Deming, Juran, Ishikawa, and Crosby changed the world of quality management forever. These are their most significant contributions.
Previously presented definitions of quality could be considered new, but philosophy of quality is far from new. Well known Greek philosopher and polymath Aristotle considered qualities as hylomorphically formal attributes, and described four types of qualitative opposites: correlatives, contraries, privatives and positives (Whitaker, 1996). Hylomorphism is a philosophical theory developed by Aristotle, which conceives substance as a compound of matter and form.
This post presents some of the philosophers who are considered as the greatest contributors to quality management thinking. Their work is presented concisely, summarising their major contributions.
William Edwards Deming
William Edwards Deming is considered to be the pioneer and the founder of the quality movement (Graeme, 2011; Goetsch and Davis, 2014). After Second World War he was involved in planning of the Japanese Census. At that time Japanese engineers were studying Shewart’s methods and techniques. Since Deming was a student of Walter Andrew Shewhart, they decided to invite him help them rebuild the Japanese economy.
Deming’s work in Japan resulted in Japanese factories dominating the manufacturing sector with high quality and low cost. The domination lasted for approximately two decades, from 1970s to 1990s. Ironically, his methods gained recognition in United States after his death (Deming and Petty, 1991). His major contributions to the quality management field are:
- The Fourteen Points
- The Deadly Diseases
- The System of Profound Knowledge
- Deming Wheel
The Fourteen Points
In Out of the Crisis (1982), Deming summarizes his management philosophy in 14 points for the transformation of traditional management of the organisation:
- Create constancy of purpose
- Adopt the new philosophy
- Cease dependence on mass inspection
- Cease award of business on price tag alone
- Improve constantly and forever the system of production and service
- Institute training
- Institute leadership
- Drive out fear
- Break down barriers between departments
- Eliminate slogans, exhortations, and targets
- Eliminate numerical quotas for the workforce and numerical goals for management
- Remove barriers that deny people pride of workmanship
- Institute a vigorous program of education and self-improvement
- Take action to accomplish the transformation
The Deadly Diseases
The deadly diseases represent threats to successful implementation of the aforementioned Fourteen Points of transformation, preventing companies from achieving world class excellence:
- Lack of constancy of purpose
- Emphasis on short-term profits
- Evaluation by performance, merit rating, or annual review of performance
- Mobility of management
- Running a company on visible figures alone
- Excessive medical costs
- Excessive costs of warranty, fuelled by lawyers who work for contingency fees
In addition to the major threats represented, he also laid out minor threats:
- Neglecting long-range planning
- Relying on technology to solve problems
- Seeking examples to follow rather than developing solutions
- Excuses, such as “our problems are different”

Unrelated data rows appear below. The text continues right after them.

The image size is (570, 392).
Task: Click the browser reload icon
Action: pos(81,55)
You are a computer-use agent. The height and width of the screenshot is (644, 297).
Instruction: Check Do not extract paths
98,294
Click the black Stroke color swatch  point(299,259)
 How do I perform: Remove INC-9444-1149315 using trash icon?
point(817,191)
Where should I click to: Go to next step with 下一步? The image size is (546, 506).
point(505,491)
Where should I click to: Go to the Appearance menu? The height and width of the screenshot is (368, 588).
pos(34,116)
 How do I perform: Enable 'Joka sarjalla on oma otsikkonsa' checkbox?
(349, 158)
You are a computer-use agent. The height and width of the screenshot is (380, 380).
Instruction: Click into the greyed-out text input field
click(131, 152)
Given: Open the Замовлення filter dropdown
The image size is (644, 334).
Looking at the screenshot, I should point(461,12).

- Obsolescence in school that management skill can be taught in classes
- Reliance on quality control departments rather than management, supervisors, managers of purchasing, and production workers
- Placing blame on workforces who are only responsible for 15% of mistakes where the system designed by management is responsible for 85% of the unintended consequences
- Relying on quality inspection rather than improving product quality
The System of Profound Knowledge
The System of Profound Knowledge is the basis for application of The Fourteen Points of transformation. With its four points it advocates holistic approach: (1) appreciation of a system, (2) knowledge of variation, (3) theory of knowledge and (4) knowledge of psychology.

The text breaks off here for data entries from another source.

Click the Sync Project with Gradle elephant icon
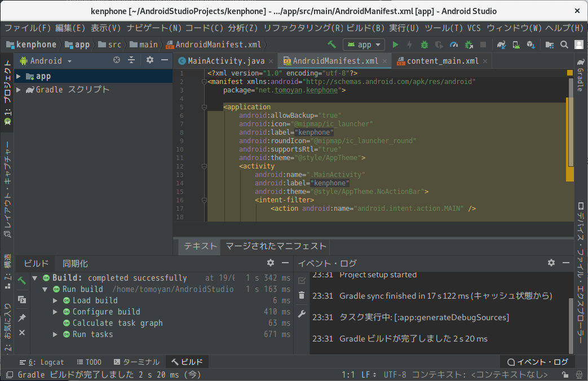This screenshot has height=381, width=588. point(501,45)
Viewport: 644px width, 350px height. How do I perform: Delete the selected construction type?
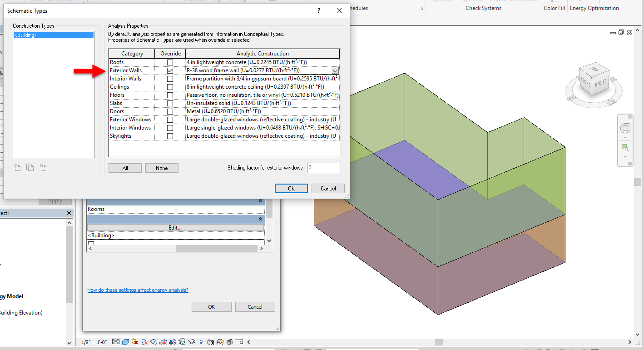43,167
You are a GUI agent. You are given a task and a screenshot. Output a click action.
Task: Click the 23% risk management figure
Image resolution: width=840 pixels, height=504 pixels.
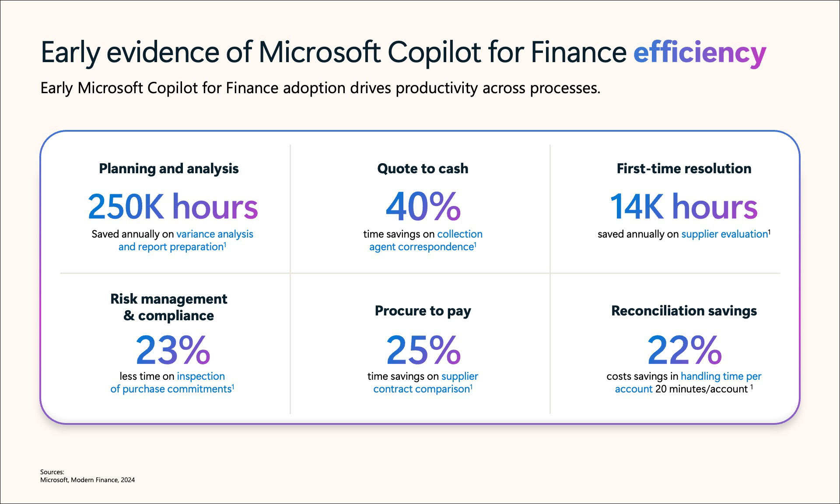(173, 350)
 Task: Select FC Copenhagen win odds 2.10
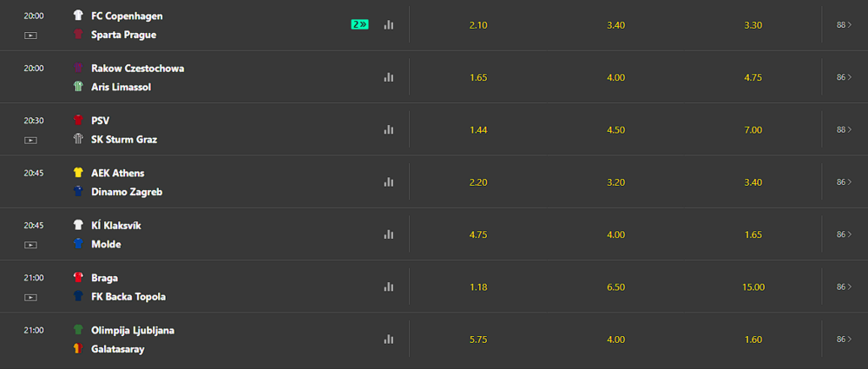tap(478, 25)
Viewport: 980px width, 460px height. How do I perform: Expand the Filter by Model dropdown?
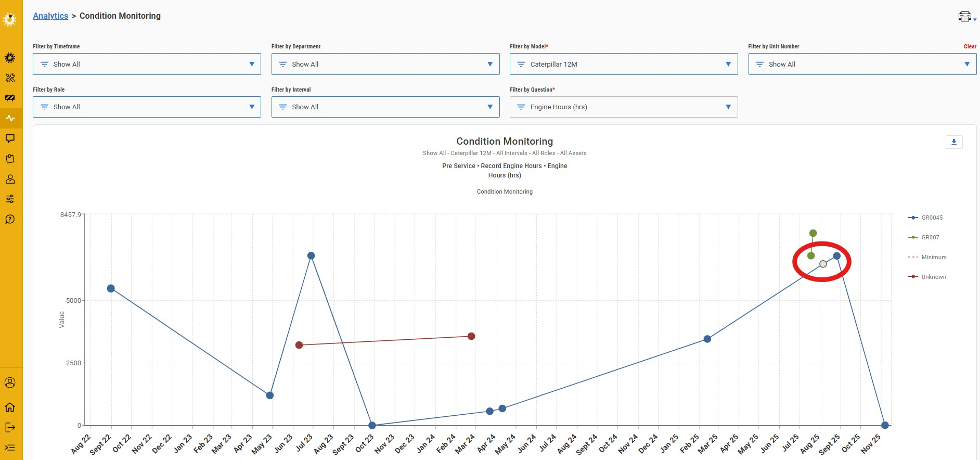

The prevailing style of management must undergo transformation. A system cannot understand itself. The transformation requires a view from outside. The aim of this chapter is to provide an outside view—a lens—that I call a system of profound knowledge. It provides a map of theory by which to understand the organizations that we work in. – Deming (1982)
Deming Wheel was based on the Shewhart Cycle (Moen and Norman, 2010). In his book (Shewart and Deming, 1986), Shewart presented the first version of Shewart circle, consisting of three steps: specification, production and inspection. In 1951 Deming modified it for his lecture at the Japanese Union of Scientists and Engineers (JUSE), presenting it with four steps: design, production, sale and research. Japanese executives called it Deming Wheel, and transformed it into PDCA cycle (Imai, 1986). In his later work Deming modified PDCA cycle to PDSA cycle, substituting Check phase with Study phase (Deming, 1982). PDCA cycle is still used today, both in original form and in its variations.
Joseph Moses Juran
While Deming focused more on the statistical approach to control, Juran focused on managing for quality. Although he was also invited to help the Japanese rebuild their economy he never collaborated with Deming.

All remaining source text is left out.